Paston's faulty but not unamiable character has a certain charm. He was a child of the new time, with its curious mixture of coarseness and refinement. His letters and those of his friends, with their touches of sprightly if somewhat broad humour, light up the grave and decorous pages of the Paston ‘Correspondence.’ Disliking the business details forced upon him by his position, he is happier when matchmaking for his brother, or stealing a lady's muskball on his behalf, sending his mother salad oil or treacle of Genoa with appropriate comments, or rallying the Duchess of Norfolk not over delicately on her interesting condition. His taste for literature seems to have been real and catholic, ranging from the ‘Ars Amoris’ to treatises on wisdom, not excluding theology; on the death of his mother's chaplain he wrote to secure his library. He employed a transcriber, one piece of whose handiwork, a ‘great book’ containing treatises on knighthood and war, Hoccleve's ‘De Regimine Principum,’ an account of the tournament between Lord Scales and the Bastard and other items, is still preserved in the British Museum (Lansdowne MS. 285).
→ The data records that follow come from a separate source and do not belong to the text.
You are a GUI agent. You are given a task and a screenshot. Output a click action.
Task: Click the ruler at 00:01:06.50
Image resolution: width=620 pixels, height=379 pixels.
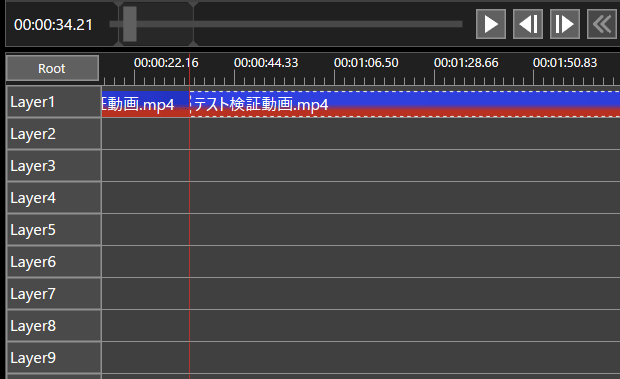(366, 63)
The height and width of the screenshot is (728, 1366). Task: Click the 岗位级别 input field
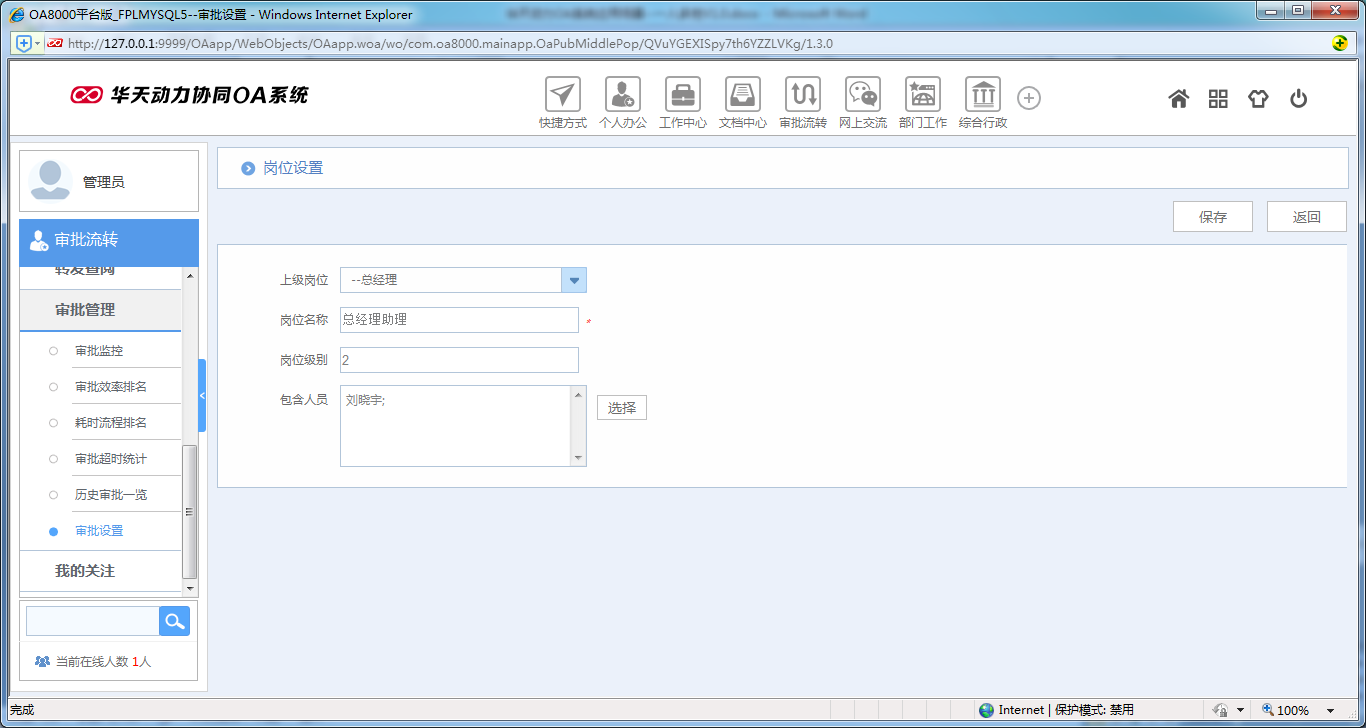point(459,360)
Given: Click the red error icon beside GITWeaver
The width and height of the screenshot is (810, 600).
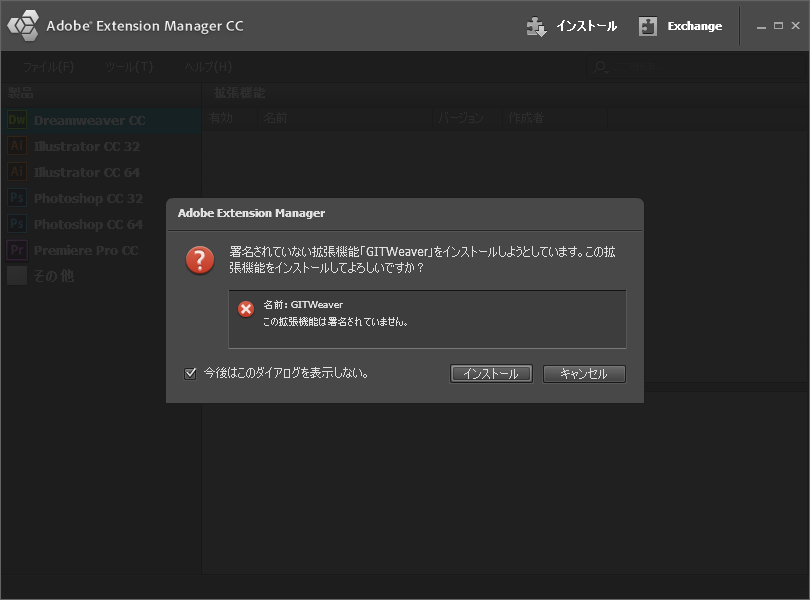Looking at the screenshot, I should tap(246, 309).
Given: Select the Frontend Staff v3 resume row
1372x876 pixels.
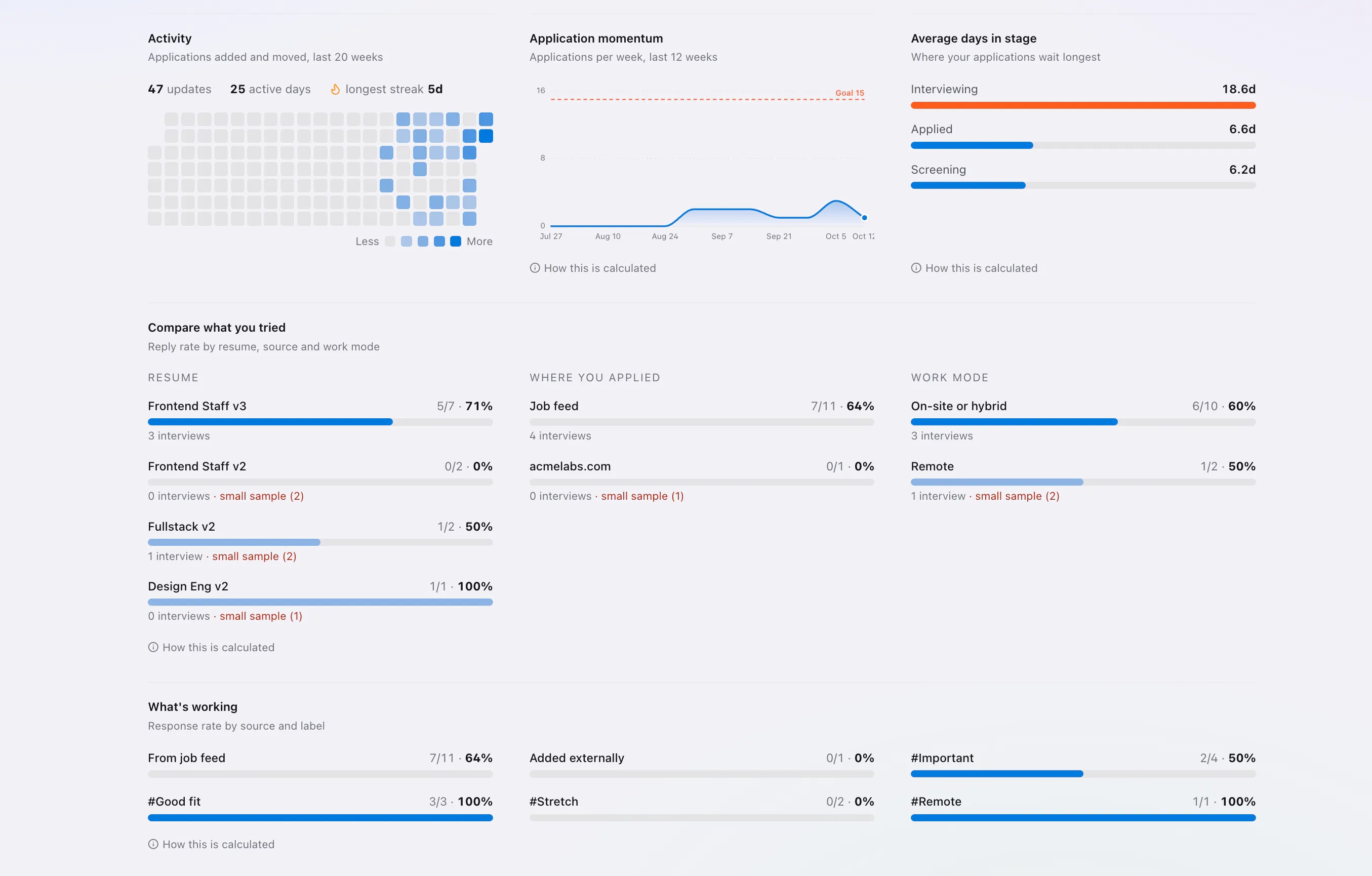Looking at the screenshot, I should tap(320, 421).
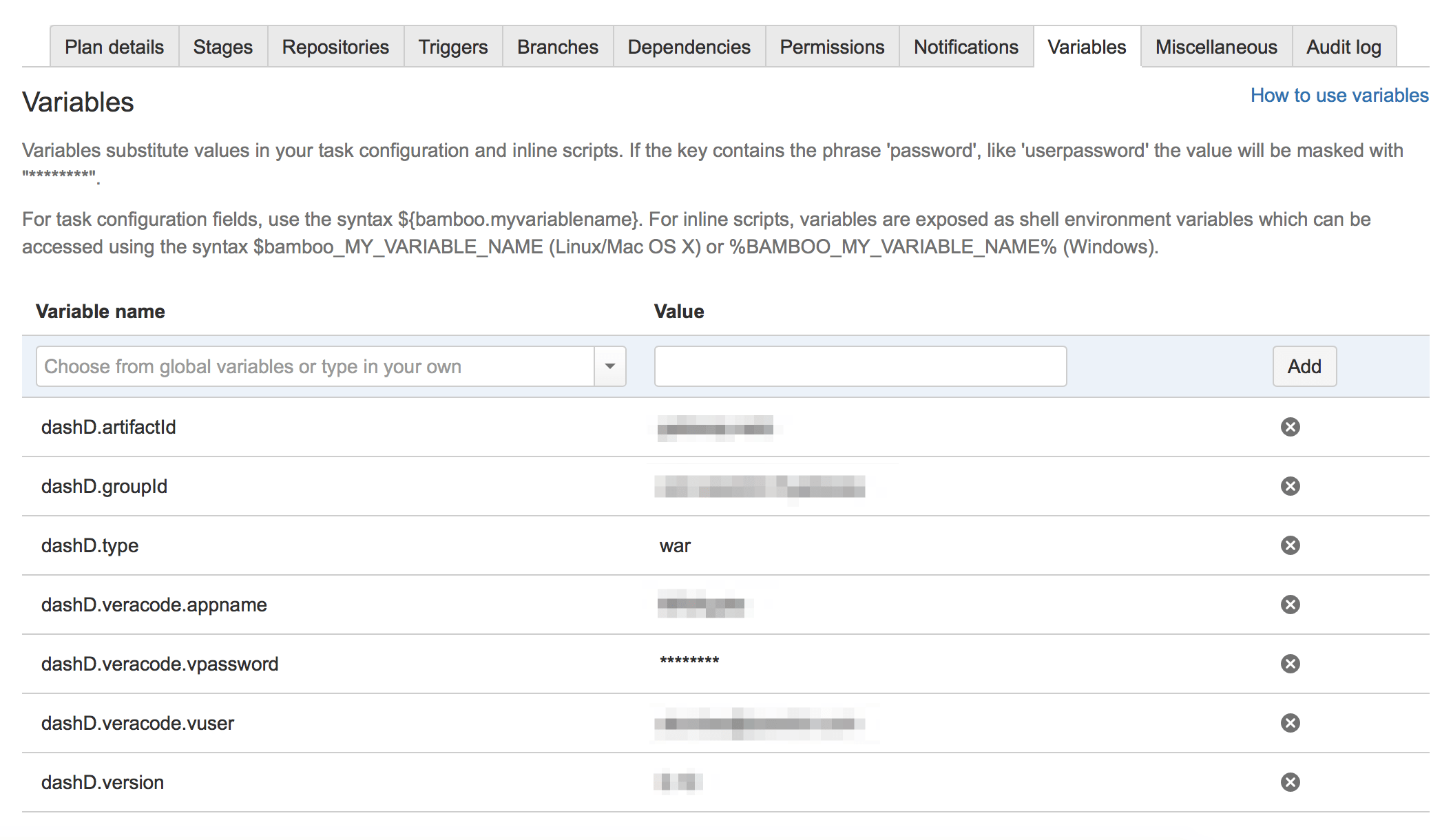Image resolution: width=1431 pixels, height=840 pixels.
Task: Open the Dependencies tab
Action: click(x=688, y=46)
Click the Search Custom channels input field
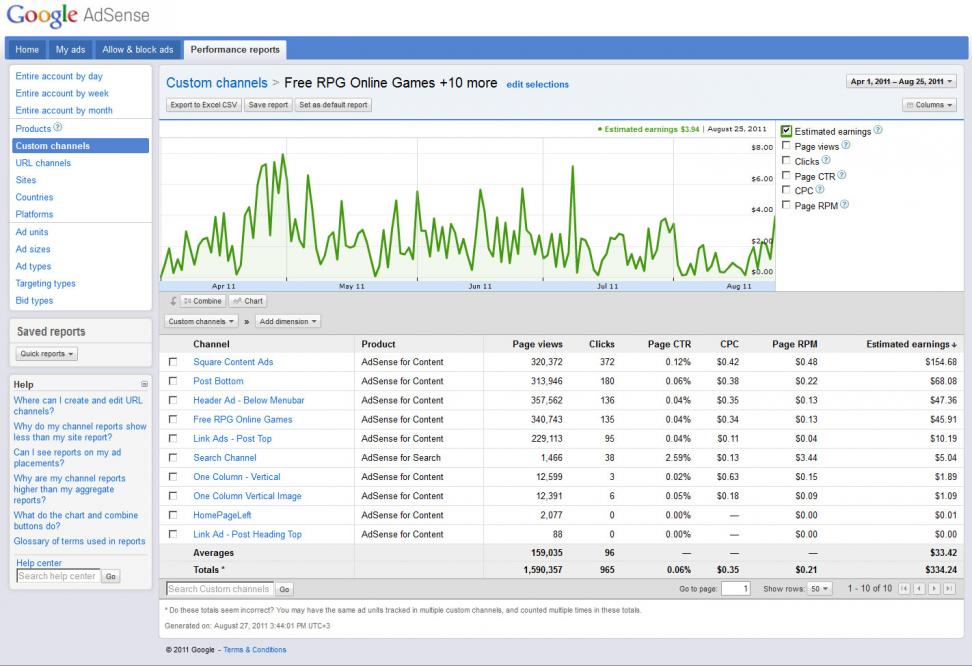 (220, 589)
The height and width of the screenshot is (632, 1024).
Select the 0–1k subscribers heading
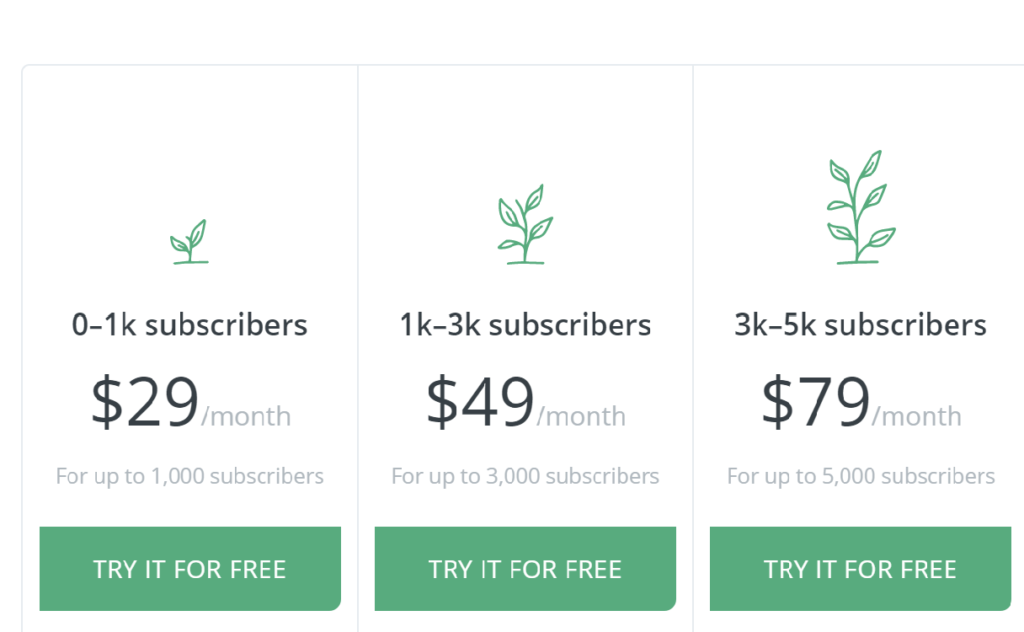[x=189, y=324]

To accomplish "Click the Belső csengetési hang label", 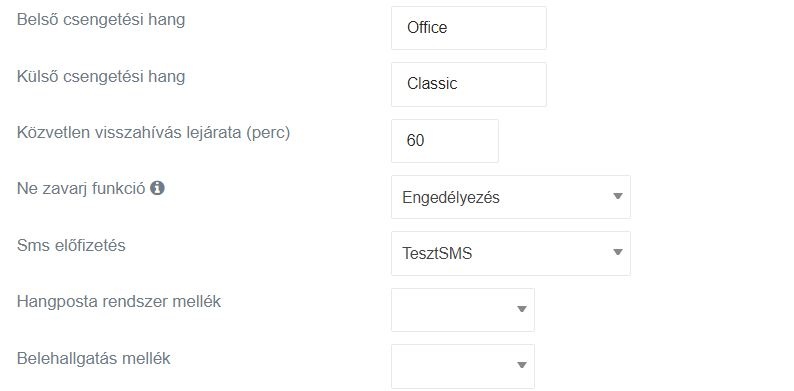I will click(101, 20).
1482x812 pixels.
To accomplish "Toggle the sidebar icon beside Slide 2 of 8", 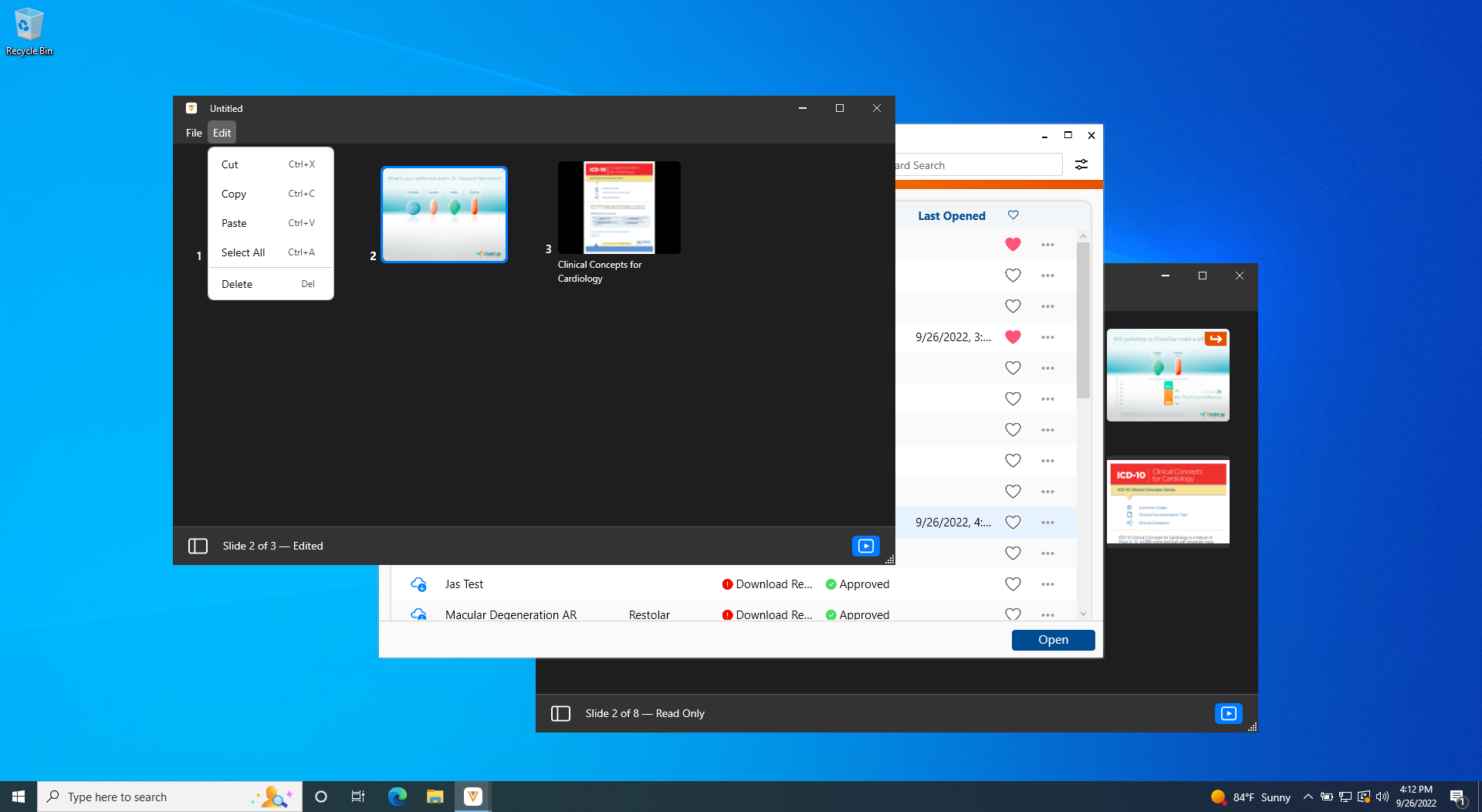I will (560, 713).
This occurs in the interesting inventory of books (among them Caxton's ‘Game of Chess’), belonging either to him or his namesake and successor, included in the Paston ‘Correspondence’ (iii. 300). We are disposed to regard it as a list drawn up by the elder brother, a few days before his death. Mr. Gairdner refers it to the younger brother.[The Paston Letters (ed. Gairdner) are the sole authority; they include some documents not originally included in the Paston Collection. In a few cases the dates assigned by Mr. Gairdner seem open to dispute; No. 325, placed under 1459, belongs more probably to 1464, and No. 539 to 1465, rather than 1466.]